A key factor of the platform, De Laive explained, is that, in helping start-ups to raise funding, Startup Banking plans to offer fees that will be a fraction of those charged by traditional investment bankers and venture capital (VC) firms.
“We connect the founders with investors and, if there is a connection that is made and that works out, then the founder is charged a fee.
“The reality is that corporate financiers don’t want to work on smaller funds, they are only interested in rounds of €5m-plus. As a result, there is virtually no market for seed funding rounds and early-stage investing when it comes to investment banking in Europe.

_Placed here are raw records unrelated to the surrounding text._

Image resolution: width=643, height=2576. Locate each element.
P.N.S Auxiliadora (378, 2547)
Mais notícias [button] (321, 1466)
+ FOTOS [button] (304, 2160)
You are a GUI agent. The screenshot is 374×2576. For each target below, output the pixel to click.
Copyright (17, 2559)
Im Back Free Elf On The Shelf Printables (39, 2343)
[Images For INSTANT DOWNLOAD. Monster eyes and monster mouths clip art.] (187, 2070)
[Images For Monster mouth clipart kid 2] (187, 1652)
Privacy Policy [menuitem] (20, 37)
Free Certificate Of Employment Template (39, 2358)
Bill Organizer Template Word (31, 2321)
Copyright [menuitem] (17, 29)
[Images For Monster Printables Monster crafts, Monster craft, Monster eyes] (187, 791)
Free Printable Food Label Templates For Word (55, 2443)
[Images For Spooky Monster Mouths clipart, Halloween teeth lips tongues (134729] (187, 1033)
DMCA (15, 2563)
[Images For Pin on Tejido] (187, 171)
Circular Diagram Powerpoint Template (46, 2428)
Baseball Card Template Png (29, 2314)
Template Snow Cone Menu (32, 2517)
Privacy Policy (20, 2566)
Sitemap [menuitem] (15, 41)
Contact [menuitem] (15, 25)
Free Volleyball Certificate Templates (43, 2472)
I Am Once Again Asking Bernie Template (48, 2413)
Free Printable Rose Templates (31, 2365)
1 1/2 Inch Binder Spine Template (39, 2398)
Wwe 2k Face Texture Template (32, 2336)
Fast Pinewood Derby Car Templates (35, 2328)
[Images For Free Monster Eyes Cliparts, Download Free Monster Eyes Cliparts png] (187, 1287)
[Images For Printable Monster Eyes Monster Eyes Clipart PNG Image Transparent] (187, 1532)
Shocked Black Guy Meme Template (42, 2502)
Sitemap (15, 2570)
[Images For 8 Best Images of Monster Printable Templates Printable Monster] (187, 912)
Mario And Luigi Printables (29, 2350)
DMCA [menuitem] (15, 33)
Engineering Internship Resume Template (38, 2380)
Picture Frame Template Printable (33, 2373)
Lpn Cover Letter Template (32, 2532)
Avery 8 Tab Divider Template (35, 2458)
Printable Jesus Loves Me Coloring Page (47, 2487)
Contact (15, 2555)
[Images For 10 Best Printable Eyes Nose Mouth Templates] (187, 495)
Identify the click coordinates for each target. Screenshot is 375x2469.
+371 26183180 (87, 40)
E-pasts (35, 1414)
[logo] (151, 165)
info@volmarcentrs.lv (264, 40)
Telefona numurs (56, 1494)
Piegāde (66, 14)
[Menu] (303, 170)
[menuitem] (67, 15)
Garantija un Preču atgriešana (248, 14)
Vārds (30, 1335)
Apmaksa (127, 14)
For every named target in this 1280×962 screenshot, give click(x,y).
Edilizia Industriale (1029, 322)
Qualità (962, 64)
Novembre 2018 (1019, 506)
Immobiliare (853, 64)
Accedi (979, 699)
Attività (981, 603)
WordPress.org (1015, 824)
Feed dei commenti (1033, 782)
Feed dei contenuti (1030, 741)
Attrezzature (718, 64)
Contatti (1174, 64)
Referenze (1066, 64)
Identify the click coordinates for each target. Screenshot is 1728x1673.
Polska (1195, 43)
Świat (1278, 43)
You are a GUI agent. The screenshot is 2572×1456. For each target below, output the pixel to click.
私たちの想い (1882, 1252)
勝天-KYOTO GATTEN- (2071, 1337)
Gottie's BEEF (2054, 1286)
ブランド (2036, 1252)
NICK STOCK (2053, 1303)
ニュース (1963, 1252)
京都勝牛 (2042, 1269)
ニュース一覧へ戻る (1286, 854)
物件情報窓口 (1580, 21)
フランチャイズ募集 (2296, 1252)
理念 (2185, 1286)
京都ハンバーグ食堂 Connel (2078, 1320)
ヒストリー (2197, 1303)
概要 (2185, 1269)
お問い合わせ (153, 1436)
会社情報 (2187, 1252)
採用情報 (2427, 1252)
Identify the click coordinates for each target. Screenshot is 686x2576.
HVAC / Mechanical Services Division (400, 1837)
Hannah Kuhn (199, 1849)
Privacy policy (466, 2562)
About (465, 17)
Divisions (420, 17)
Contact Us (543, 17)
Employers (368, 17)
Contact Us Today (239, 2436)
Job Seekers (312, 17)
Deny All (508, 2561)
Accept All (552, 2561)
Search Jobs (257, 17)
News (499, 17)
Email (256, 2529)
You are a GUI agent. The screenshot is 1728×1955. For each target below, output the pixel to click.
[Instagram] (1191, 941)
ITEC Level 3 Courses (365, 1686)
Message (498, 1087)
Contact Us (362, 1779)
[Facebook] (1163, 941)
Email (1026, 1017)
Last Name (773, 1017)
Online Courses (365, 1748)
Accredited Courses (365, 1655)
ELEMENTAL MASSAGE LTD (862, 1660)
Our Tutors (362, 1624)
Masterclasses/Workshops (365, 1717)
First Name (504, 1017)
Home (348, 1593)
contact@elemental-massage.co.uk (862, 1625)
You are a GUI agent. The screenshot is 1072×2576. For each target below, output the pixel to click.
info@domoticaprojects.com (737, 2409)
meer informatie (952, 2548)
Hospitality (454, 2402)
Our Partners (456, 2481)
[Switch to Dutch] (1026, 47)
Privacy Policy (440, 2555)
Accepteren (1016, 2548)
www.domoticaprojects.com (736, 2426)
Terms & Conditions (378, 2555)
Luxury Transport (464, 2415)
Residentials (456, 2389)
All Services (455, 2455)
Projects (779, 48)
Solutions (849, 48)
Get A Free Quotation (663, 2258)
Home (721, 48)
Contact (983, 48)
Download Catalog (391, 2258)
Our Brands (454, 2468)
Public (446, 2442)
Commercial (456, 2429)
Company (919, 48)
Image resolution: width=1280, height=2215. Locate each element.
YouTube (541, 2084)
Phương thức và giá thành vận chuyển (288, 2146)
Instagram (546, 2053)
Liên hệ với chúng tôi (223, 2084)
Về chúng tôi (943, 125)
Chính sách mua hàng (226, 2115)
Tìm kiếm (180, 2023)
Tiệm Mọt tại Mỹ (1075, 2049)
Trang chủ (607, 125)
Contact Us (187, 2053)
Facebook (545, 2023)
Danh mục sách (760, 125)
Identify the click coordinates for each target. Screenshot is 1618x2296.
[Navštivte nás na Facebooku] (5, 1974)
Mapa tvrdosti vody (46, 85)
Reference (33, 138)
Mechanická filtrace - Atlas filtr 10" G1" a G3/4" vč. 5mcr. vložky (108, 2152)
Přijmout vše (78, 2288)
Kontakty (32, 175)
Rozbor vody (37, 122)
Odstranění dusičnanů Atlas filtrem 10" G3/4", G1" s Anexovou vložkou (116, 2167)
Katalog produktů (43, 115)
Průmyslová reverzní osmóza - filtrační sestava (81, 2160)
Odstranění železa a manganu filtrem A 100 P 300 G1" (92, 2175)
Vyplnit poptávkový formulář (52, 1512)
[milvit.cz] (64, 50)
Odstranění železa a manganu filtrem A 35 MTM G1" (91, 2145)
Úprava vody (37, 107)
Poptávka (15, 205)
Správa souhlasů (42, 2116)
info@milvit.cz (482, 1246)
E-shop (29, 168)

De Laive said that the model is unique to Europe and that there are no plans to bring the model to the US. “The US is a totally different market that requires a totally different product.
“The hardest part is the intelligence and figuring out what stage a company is at before it can meet potential investors. There is also the aspect of training and guiding the founders through the process. It’s one thing to run a company, but raising funding is a specialty.”
De Laive said that the plan is to start small, working intensively with a small number of start-ups, before finding its stride. Success within a year or two would see hundreds of European start-ups raising early-stage funding through the model.
“We expect to enable more and more cross-border investments in Europe. It doesn’t matter where you are based in Europe. The most important question is, if are you building a product or company you love, do you have knowledge about the market and who can invest in you?”